No. Just more treating of the symptoms: Rename stds “sexually transmitted infections” so no one’s feelings get hurt—and push for more hormone contraceptives.

Politicians justify their actions by saying this: Teenage children are going to have sex with each other anyway. That causes teenage pregnancies. So something must be done to bring down the rate of accidental teenage pregnancies. Something like making a half-inch incision in a teenage child and pushing a plastic tube full of chemicals in.

But that premise is a big lie. Yes, there have always been some youth who will have sex out of marriage. But they used to be the exception! At one point, they were the tiny minority. And children were more hopeful, more confident, safer and happier.

It’s time to realize that we have crossed a threshold. We now live in a world in which the collective state has taken responsibility for parenting away from parents. There is no other way to describe a system that helps teenagers circumvent their parents and promotes promiscuity.
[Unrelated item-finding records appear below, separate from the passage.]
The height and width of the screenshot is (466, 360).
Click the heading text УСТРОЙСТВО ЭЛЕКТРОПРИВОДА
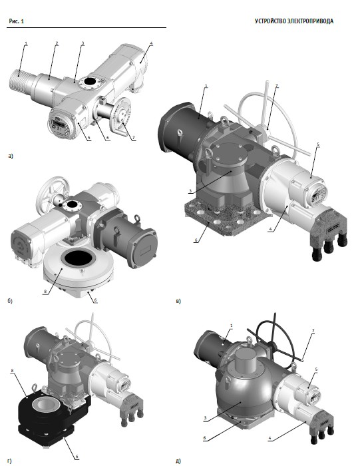(x=293, y=21)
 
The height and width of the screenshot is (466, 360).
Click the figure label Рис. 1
(x=16, y=21)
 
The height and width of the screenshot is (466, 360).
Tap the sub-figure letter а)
(x=11, y=156)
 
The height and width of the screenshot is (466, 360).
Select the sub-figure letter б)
(x=10, y=301)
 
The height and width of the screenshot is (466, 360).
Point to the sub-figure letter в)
(x=178, y=301)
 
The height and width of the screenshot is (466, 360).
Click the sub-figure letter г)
(x=10, y=461)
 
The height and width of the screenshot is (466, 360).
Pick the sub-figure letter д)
(x=178, y=461)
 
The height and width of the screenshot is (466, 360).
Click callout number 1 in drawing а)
(x=26, y=43)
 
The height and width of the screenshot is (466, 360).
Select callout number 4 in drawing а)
(x=151, y=43)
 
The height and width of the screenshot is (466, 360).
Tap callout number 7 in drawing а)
(x=133, y=138)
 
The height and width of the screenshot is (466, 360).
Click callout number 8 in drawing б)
(x=45, y=292)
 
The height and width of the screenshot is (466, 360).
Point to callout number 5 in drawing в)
(x=318, y=144)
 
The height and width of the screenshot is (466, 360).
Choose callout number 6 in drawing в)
(x=196, y=240)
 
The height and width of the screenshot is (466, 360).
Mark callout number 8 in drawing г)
(x=12, y=371)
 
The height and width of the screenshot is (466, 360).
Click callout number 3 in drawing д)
(x=205, y=418)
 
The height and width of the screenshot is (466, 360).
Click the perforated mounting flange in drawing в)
(x=226, y=219)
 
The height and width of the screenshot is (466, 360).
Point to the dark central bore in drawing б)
(x=79, y=258)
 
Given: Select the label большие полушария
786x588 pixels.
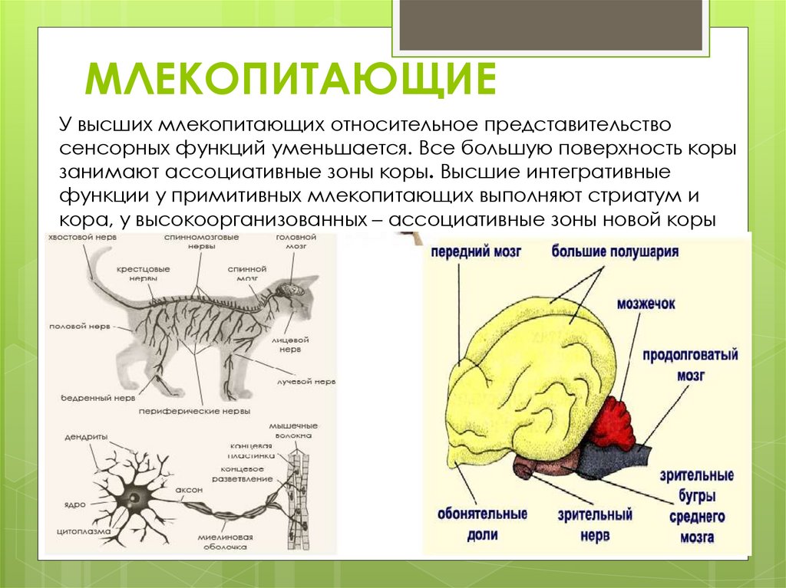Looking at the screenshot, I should tap(614, 251).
When teenage pregnancies predictably boom, the government again steps in with generous welfare packages for single moms. In many cases, a single mother will have more babies for the purpose of qualifying for more welfare (especially in Britain and Canada). These programs make it not only possible, but appealing for teenagers to abandon the family home and the family rules. All indirectly on behalf of—and directly funded by—voters and taxpayers.

In the past, it was the family’s responsibility to provide for family members. How have we gotten to the point where we need to argue that parents should know the truth about their children, that schools shouldn’t undermine families, that government shouldn’t fight parents?

If Britain—or America, or France or Germany for that matter—truly wants to fix its teenage pregnancy rate, it needs to fix its families. Whether you draw the line at immorality, suffering families, heartbreak, promiscuity, stds, or teenage pregnancies, none of this evil will stop until we do.